TASK REQUIREMENTS
Output the entries below unchanged, except for the pictures.

DATASET RECORDS
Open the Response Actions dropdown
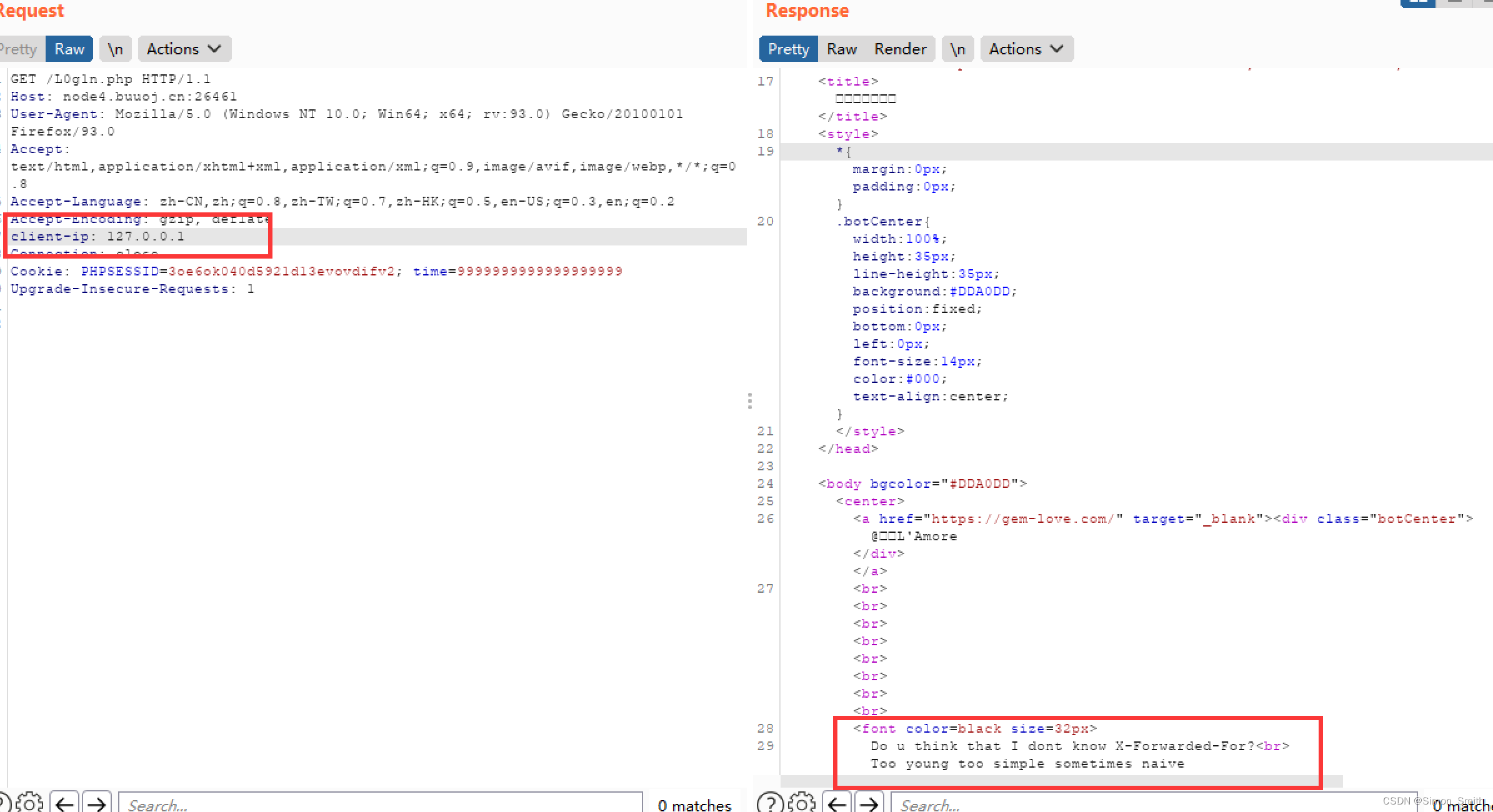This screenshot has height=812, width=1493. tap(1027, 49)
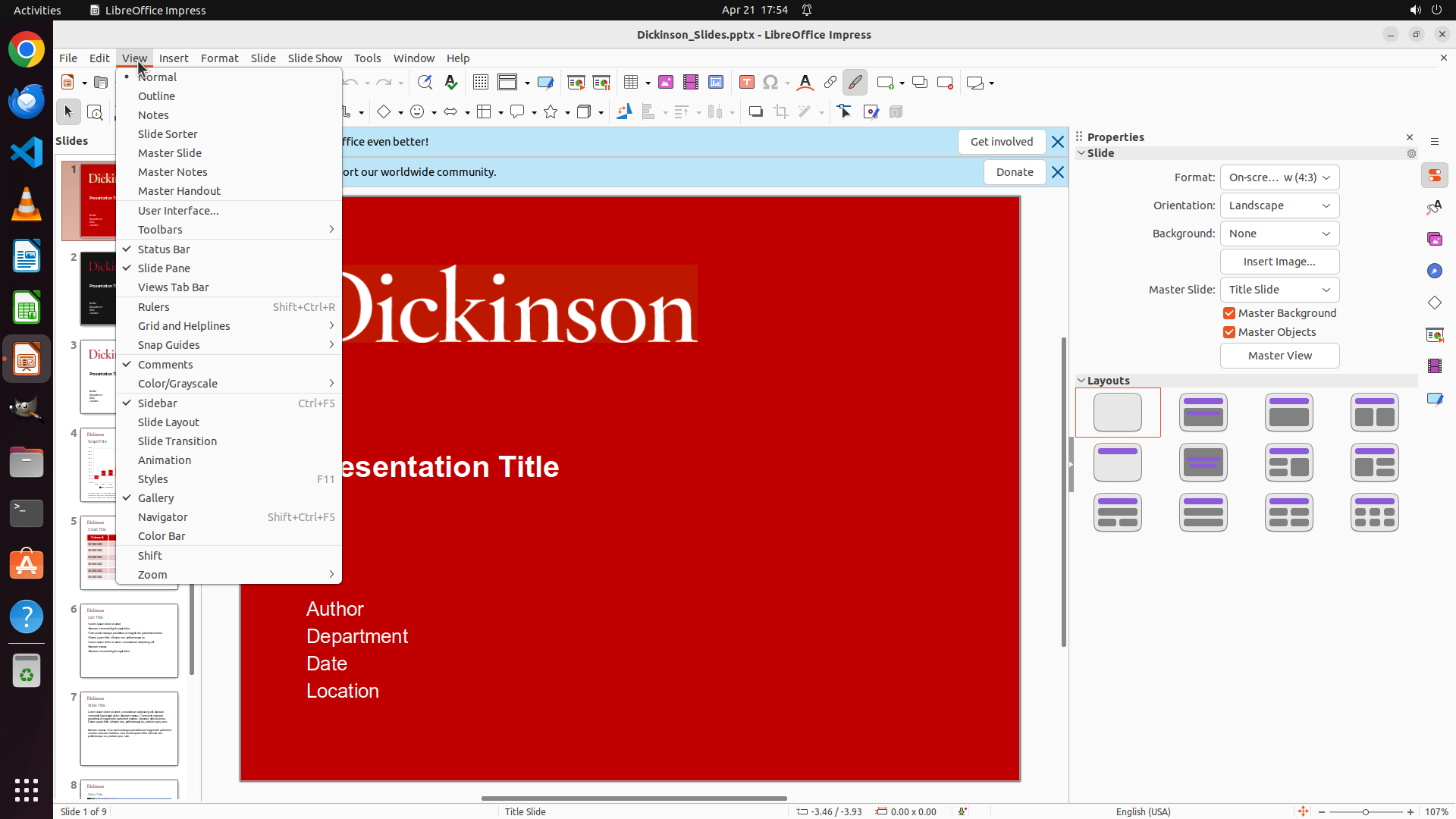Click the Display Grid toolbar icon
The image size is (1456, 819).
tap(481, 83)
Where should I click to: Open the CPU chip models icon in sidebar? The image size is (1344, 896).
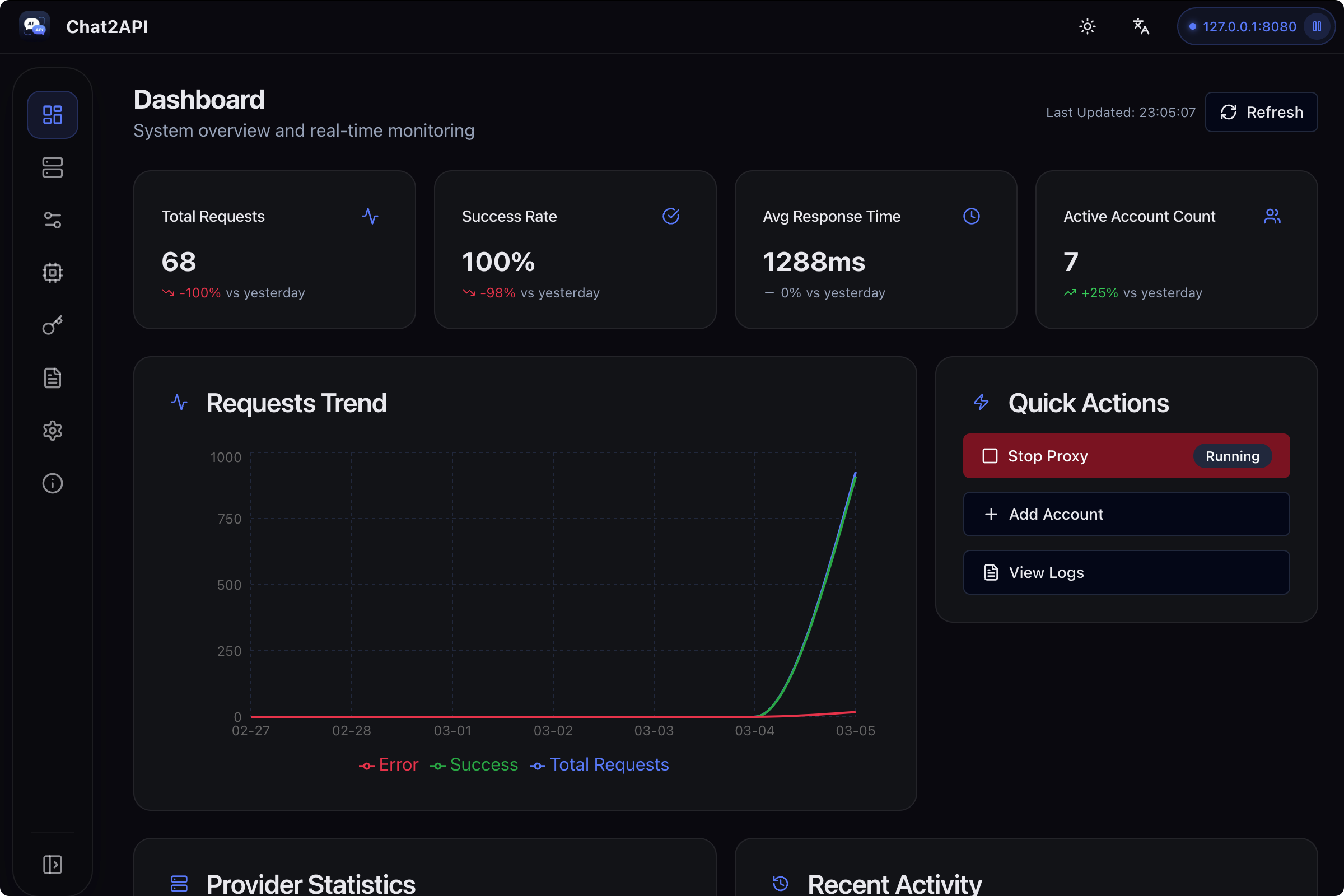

SOLUTION BELOW
Open the Response Actions dropdown
This screenshot has height=812, width=1493. tap(1027, 49)
Click the Display Grid toolbar icon
The image size is (1456, 819).
tap(481, 83)
Where should I click to: Open the CPU chip models icon in sidebar? The image size is (1344, 896).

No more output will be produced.